I enjoyed the murderous improv and what amounts to Structured Bullshitting, which I suspect Boardgame Geek can’t figure out quite how to force into a metric, of last Sunday night.

How each round goes is this: You generate a target. A name, two possibly interesting aspects of their personality and a location.

Then you find out how they are going to die. This isn’t negotiable – someone who is fated to die of “Kittens” can’t be killed by bullets. They will die of Kittens, somehow.

Then, you make that happen.

As Predestinarian Assassins, you have to nudge the person – subtly or violently – towards their date with death. You are provided a budget, of course, of three objects (typically) to make that nudging happen. There’s a planning stage where you lay out what your plan is if everything goes right and during that time you collectively decide how likely each component is likely to work as intended.

When it comes to Murderplanisgo time, a 90-second timer gets flipped. You roll for your first element and if it works you progress to the next element of your plot. If it DOESN’T work, you draw another budget card and can then try and work that into the plan on the fly.

If you run out of time before killing your target… uh, too bad, they get away.

But if you do kill them, you can achieve bonus objectives (rolled randomly; like make a getaway, destroy evidence, throw a wake) using any leftover budget cards or a new one drawn from the pile.

There’s a tiny amount of things left to chance and a lot more just arguing about how to murder people and I think that is what makes it more fun for me than for the Boardgame Geek reviewers.

Depending on the number of players, there are a few variations, none of which we played. 3-4 players is the target number for the typical game and in that case everyone works collaboratively. In a 4-5 player game, they recommend having one person sit out and be the difficulty assigning boss. 5 or more and they recommend pretty much just playing apples to apples. Ain’t nothing wrong with the venerable Apples2Apples, but the smaller number of player games have so many cool features that it seemed wrong to pass them up just because lots of people wanted to play it. (6, in our case).

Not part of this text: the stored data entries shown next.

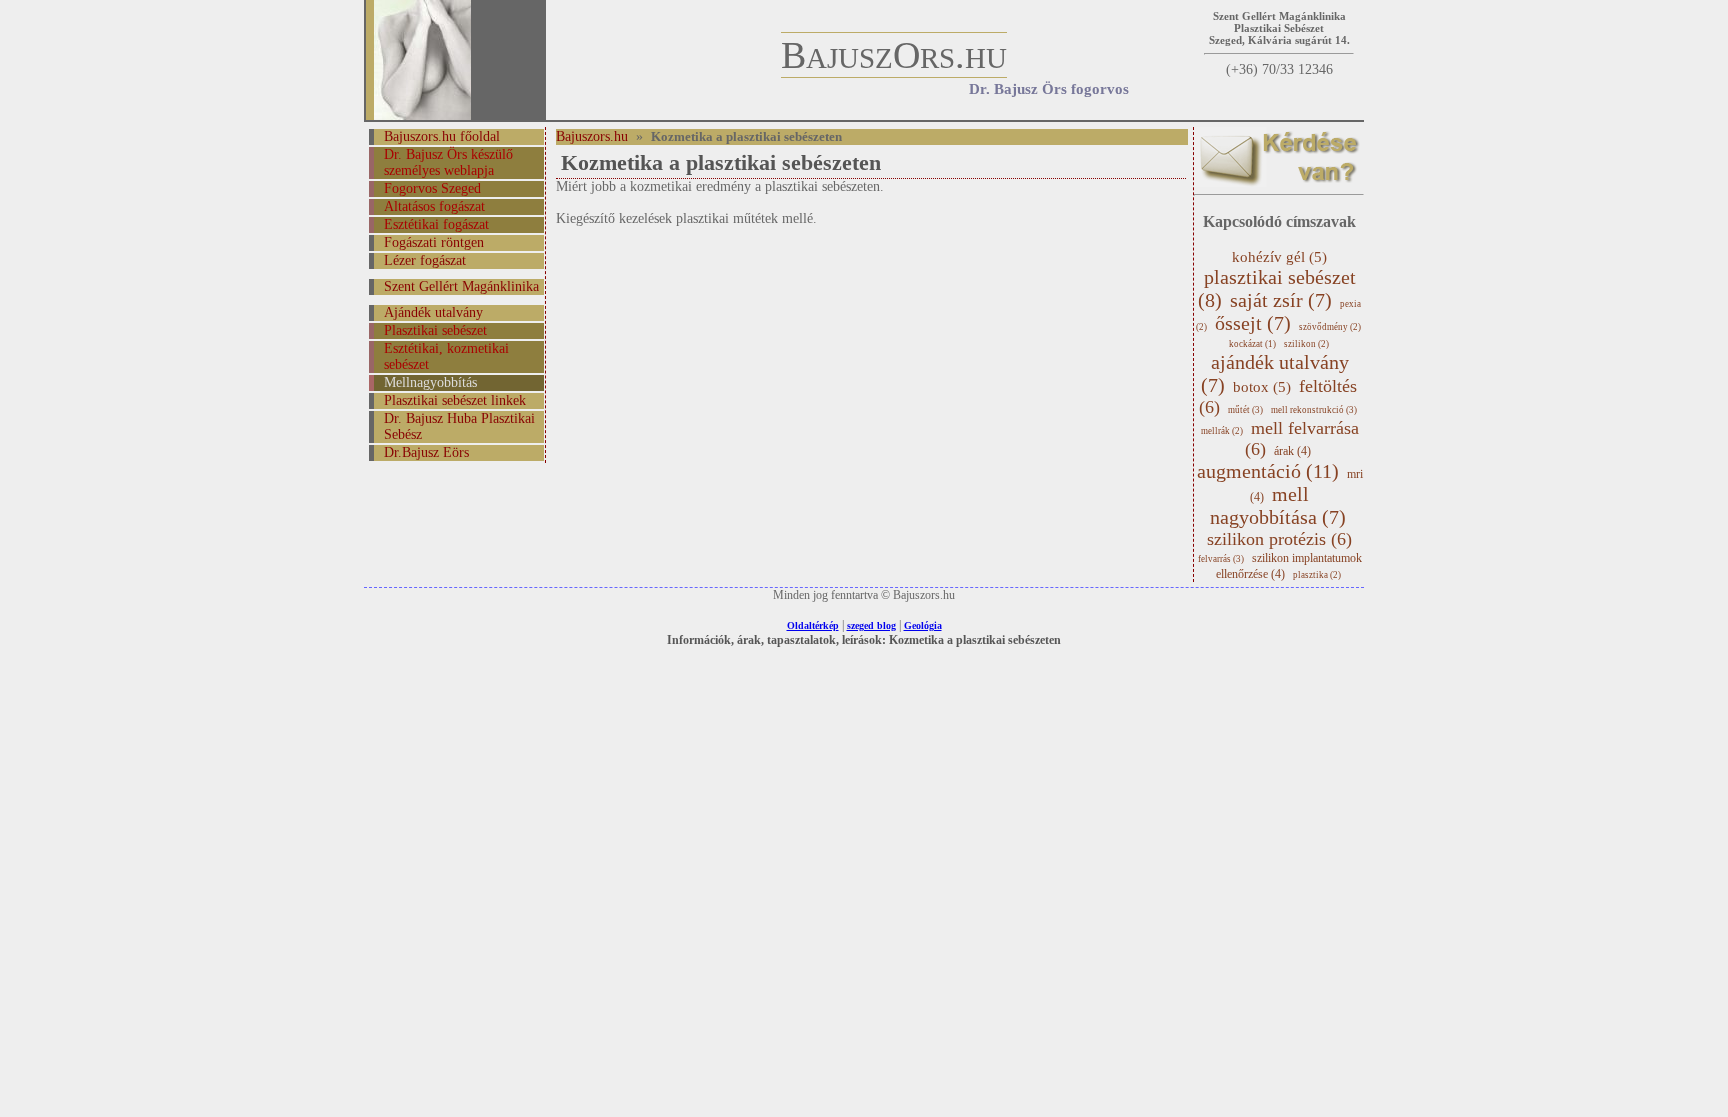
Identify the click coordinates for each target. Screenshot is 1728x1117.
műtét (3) (1245, 410)
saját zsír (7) (1281, 300)
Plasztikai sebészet (435, 330)
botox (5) (1262, 387)
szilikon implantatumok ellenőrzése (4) (1289, 566)
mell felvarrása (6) (1302, 438)
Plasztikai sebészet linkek (455, 400)
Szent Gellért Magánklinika (461, 286)
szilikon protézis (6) (1279, 539)
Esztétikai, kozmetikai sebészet (446, 356)
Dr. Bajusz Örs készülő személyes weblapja (448, 162)
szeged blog (871, 625)
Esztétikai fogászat (436, 224)
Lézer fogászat (425, 260)
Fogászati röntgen (434, 242)
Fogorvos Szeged (432, 188)
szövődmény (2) (1330, 327)
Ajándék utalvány (433, 312)
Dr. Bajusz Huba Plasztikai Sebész (459, 426)
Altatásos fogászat (434, 206)
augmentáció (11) (1268, 471)
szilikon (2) (1306, 344)
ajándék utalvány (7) (1275, 373)
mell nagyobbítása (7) (1278, 505)
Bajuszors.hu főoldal (442, 136)
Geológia (923, 625)
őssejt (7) (1253, 323)
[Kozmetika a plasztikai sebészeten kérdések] (1279, 182)
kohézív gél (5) (1279, 257)
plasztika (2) (1317, 575)
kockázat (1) (1252, 344)
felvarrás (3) (1221, 559)
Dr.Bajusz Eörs (426, 452)
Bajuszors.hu (592, 136)
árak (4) (1292, 451)
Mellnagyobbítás (430, 382)
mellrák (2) (1222, 431)
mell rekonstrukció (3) (1314, 410)
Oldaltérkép (813, 625)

Instead, sort of on the fly trusting that it would work, I split the difference between the Chief variant and the A2A variant: One person sits out and assigns difficulties each round, but at the end of each round anyone who suggested and rolled a successful strategy gets to keep the associated card for points and such.

We won some, we lost some, Duffin got no points and Noe got five, but we all had a pretty good time. It isn’t a game for people who get talked over and it could certainly lend itself to quarterbacking, but even that would be manageable if you put a limit on one successful suggestion per plan.

What is cool is that there are Specialist rules that we didn’t even get into. You earn these and they can be used to slot into plots instead of your usually budgeted items. There are mini campaigns of 4 related murders. There is an online target intel generator. Online countdown music even. Rules Variants posted. Bunches of stuff. People love thinking about killing other people in dumb ways: it’s the best.

The cards themselves are lovely. While the big swinging deck is the card the MoD spits out with the person’s Final Destination on it, the equipment cards nice too. Both feel like they should slide smoothly into a game of Paranoia. if only I could figure out a way to incorporate comically automated death into THAT setting.